*Given instruction*
Rewrite the records starting at the line that contains "You are a GUI" and ending at the last line of the records, changing "screenshot" to "screen capture" and keeping everything else the same. Leave out the pictures.

--- start of Task input ---

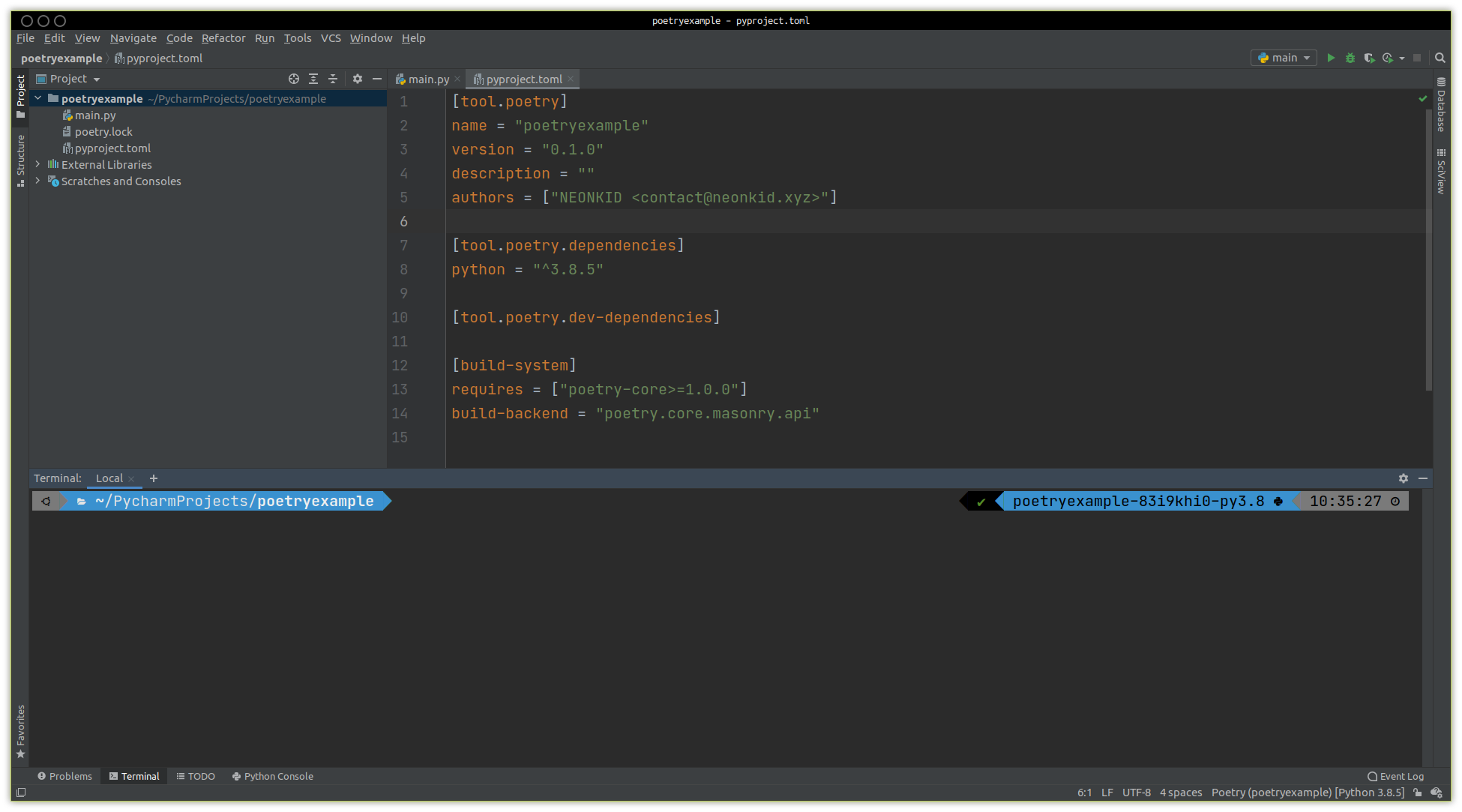Click the green Run button

[x=1331, y=58]
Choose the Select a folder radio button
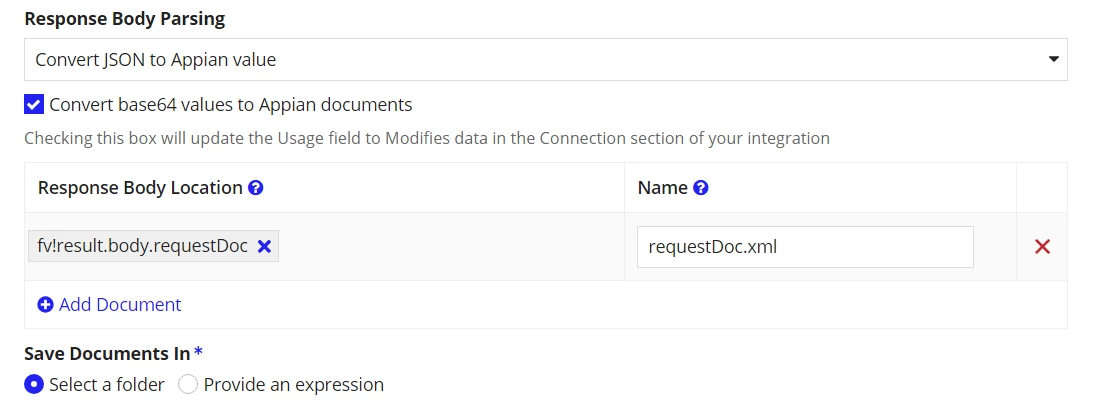Image resolution: width=1097 pixels, height=410 pixels. 34,384

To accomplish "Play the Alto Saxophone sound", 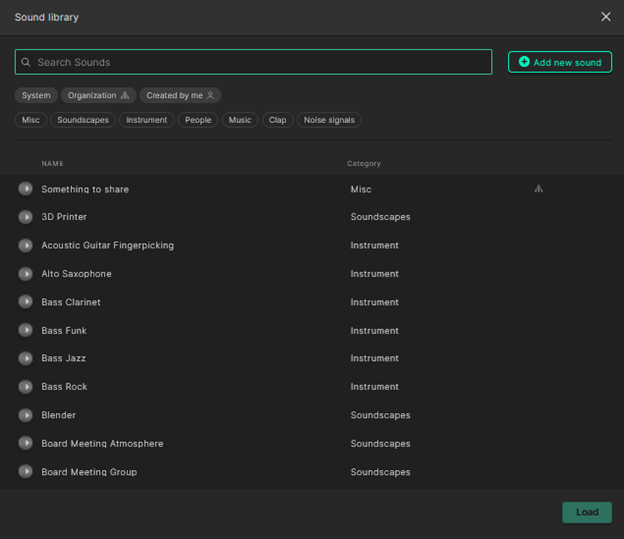I will tap(25, 274).
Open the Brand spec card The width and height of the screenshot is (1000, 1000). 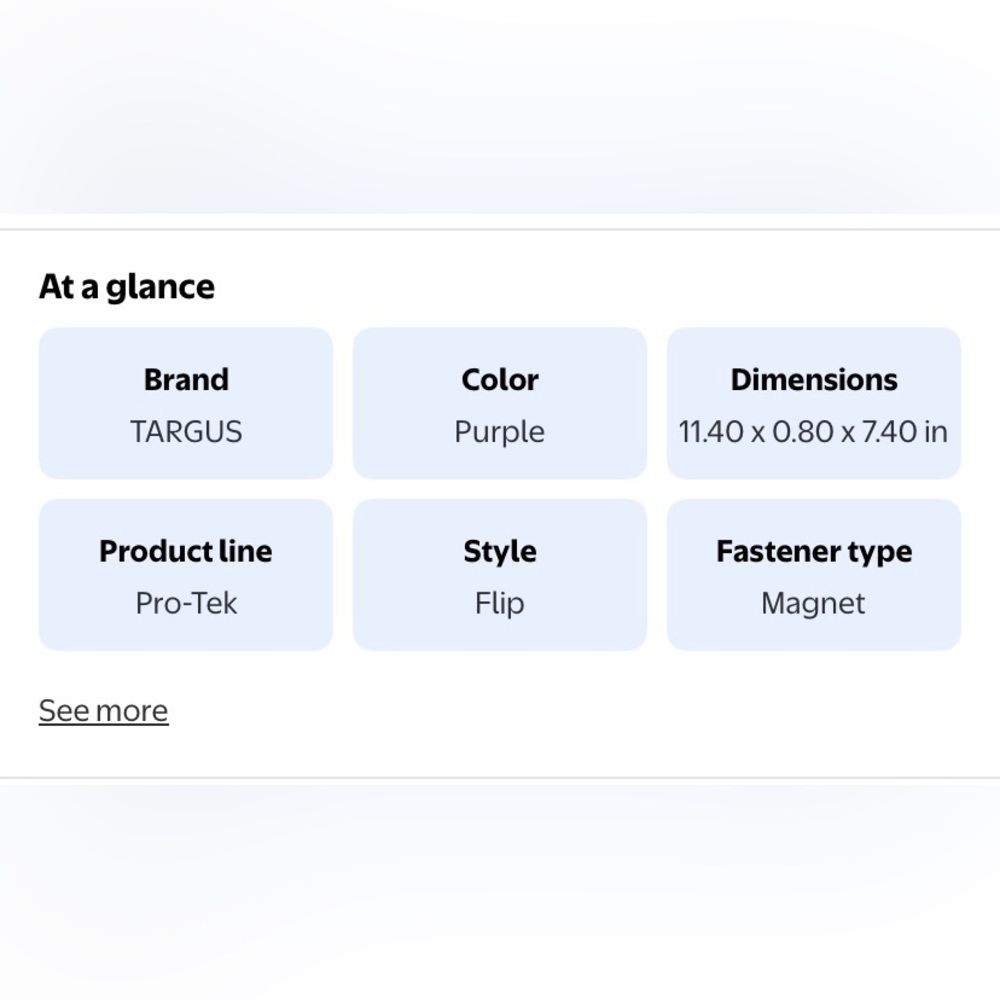coord(186,403)
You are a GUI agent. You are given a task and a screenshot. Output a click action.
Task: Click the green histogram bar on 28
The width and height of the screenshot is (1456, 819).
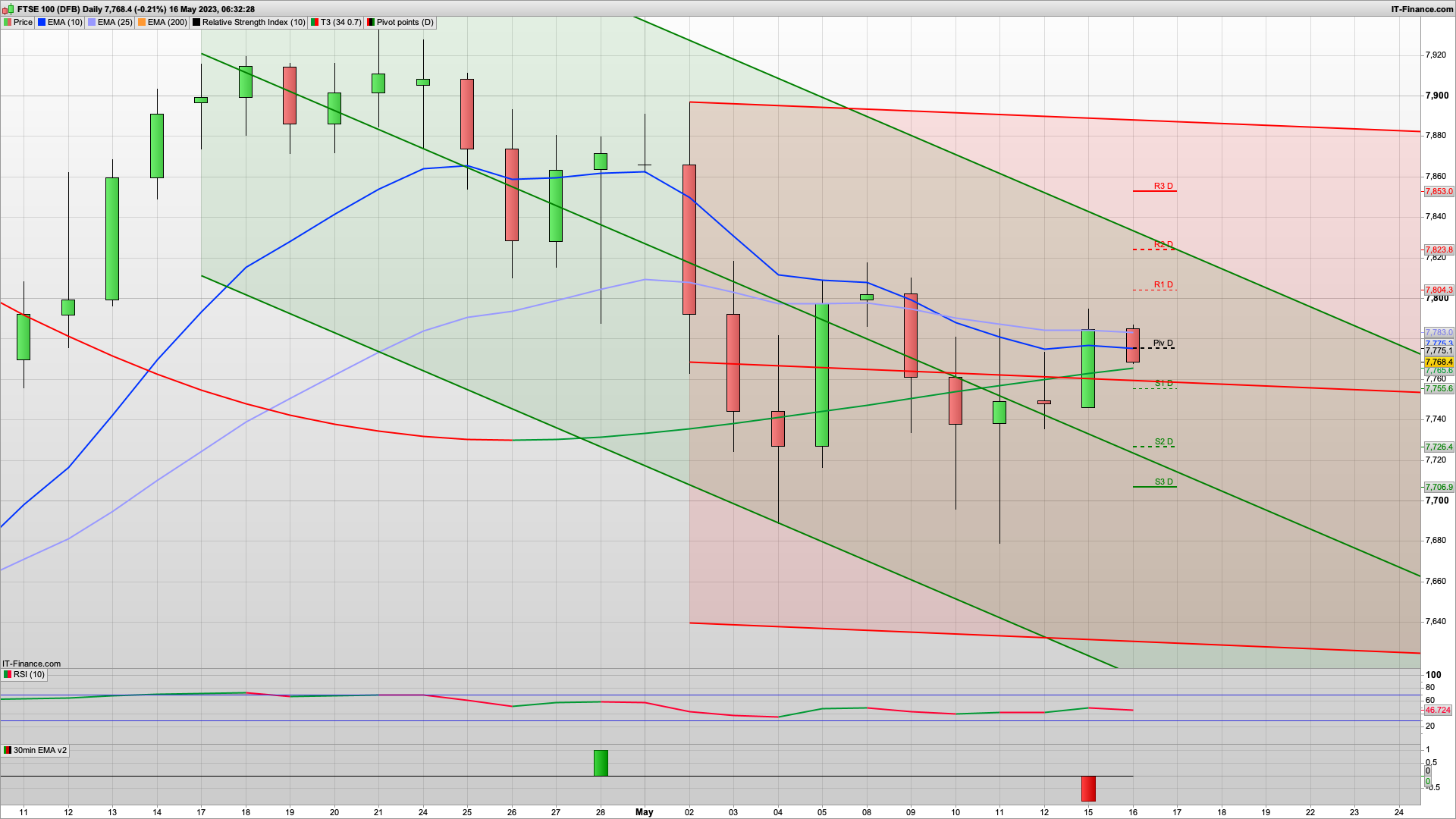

--- end of Task input ---

*Expected output*
You are a GUI agent. You are given a task and a screen capture. Output a click action.
Task: Click the green histogram bar on 28
The width and height of the screen capture is (1456, 819).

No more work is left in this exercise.